▶ **EXERCISE REQUIREMENTS**
Can you return the lines of the listing below unchanged, starting at its first line and ending at the line that contains "pos(229,63)"?

──────

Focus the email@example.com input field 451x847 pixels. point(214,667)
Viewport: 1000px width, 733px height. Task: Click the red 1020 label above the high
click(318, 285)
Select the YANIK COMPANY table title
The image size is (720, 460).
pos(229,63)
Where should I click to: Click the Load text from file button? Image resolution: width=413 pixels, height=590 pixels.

──────

▶ **COMPLETE RESPONSE**
Focus the email@example.com input field 451x847 pixels. point(214,667)
Viewport: 1000px width, 733px height. Task: Click the red 1020 label above the high
click(318, 285)
Select the YANIK COMPANY table title
The image size is (720, 460).
pos(229,63)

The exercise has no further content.